PROBLEM TO WORK ON: Find the line with "Where should I click to: Select" in the records below. Copy it and every line after it, up to and including the line with "Given: Jump to page 3 of records".

(Records drawn from a dataset)
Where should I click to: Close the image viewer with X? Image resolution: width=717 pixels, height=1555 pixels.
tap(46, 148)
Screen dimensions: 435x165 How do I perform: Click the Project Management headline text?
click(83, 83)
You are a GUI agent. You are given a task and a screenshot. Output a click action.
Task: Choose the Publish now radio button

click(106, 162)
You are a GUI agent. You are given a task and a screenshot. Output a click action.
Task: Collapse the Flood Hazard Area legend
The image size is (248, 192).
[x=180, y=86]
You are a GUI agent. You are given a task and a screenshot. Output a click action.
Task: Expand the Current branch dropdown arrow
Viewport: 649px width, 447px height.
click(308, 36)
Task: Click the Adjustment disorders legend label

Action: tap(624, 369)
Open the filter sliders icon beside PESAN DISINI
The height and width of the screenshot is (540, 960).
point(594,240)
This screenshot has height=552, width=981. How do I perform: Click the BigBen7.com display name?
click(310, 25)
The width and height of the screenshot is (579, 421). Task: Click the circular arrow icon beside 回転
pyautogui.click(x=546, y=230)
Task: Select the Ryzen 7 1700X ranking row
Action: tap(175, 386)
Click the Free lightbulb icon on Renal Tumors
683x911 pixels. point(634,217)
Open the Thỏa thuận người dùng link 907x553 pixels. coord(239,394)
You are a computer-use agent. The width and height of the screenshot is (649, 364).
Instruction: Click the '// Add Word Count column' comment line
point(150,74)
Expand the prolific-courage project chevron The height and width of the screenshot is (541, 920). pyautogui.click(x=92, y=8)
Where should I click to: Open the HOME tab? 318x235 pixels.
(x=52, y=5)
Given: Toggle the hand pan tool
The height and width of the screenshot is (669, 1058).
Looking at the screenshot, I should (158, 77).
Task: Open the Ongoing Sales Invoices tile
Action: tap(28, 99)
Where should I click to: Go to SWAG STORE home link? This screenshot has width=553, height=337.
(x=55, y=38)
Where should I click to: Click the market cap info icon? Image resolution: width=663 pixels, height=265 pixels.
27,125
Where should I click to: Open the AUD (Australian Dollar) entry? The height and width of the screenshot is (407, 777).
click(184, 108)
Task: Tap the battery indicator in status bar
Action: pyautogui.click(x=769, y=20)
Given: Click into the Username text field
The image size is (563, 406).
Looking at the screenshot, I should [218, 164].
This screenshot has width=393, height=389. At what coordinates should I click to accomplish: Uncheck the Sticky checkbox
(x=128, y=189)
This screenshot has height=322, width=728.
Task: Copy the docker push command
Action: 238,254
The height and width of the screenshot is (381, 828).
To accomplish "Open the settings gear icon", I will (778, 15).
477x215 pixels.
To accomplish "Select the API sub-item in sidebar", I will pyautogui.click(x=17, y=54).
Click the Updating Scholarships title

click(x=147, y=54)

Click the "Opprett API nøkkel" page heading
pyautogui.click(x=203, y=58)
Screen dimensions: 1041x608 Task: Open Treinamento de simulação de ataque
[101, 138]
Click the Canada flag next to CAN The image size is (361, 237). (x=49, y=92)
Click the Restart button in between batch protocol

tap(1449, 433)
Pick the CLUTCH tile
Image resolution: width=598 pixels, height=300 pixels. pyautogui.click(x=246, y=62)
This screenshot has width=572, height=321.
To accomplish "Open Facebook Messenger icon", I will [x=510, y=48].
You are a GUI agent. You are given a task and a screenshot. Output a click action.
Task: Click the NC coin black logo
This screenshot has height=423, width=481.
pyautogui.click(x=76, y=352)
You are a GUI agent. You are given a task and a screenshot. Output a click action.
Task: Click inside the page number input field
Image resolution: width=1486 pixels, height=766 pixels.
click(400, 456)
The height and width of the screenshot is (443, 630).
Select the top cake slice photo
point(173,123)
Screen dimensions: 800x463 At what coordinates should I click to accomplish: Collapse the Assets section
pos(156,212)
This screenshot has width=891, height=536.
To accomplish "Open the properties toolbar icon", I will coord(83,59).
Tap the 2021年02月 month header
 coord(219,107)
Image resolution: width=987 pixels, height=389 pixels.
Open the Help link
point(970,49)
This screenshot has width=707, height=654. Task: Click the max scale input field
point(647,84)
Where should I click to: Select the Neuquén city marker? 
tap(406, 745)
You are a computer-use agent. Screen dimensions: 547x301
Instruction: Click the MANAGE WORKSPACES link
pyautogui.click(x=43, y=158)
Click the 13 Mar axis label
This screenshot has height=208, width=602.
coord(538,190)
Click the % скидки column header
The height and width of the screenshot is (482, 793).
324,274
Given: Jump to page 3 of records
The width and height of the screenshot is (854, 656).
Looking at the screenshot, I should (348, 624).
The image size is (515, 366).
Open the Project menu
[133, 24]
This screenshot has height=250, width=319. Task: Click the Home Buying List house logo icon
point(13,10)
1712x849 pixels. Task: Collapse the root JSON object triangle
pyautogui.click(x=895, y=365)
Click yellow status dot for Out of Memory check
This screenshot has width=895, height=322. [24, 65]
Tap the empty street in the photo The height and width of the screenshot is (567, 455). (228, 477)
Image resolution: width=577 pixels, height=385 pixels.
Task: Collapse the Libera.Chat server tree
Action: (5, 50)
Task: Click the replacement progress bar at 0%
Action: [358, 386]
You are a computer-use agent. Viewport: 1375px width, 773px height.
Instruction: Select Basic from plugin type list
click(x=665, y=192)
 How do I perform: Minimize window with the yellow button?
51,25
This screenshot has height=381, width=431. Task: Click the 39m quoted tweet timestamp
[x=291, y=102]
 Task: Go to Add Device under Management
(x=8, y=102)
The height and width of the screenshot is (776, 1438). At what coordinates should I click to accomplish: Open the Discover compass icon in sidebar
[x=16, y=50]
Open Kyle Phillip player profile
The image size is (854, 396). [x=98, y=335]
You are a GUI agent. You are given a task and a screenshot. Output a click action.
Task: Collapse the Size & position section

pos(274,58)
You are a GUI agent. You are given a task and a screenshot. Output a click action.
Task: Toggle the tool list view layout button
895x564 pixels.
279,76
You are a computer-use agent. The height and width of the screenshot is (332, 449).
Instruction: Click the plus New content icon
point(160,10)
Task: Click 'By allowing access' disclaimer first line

SOLUTION FOR THIS PROBLEM:
Where should I click to: Select the Neuquén city marker? 
tap(406, 745)
You are a computer-use agent. Screen dimensions: 547x301
Instruction: Click the MANAGE WORKSPACES link
pyautogui.click(x=43, y=158)
Click the 13 Mar axis label
This screenshot has height=208, width=602.
coord(538,190)
Click the % скидки column header
The height and width of the screenshot is (482, 793).
324,274
Given: Jump to page 3 of records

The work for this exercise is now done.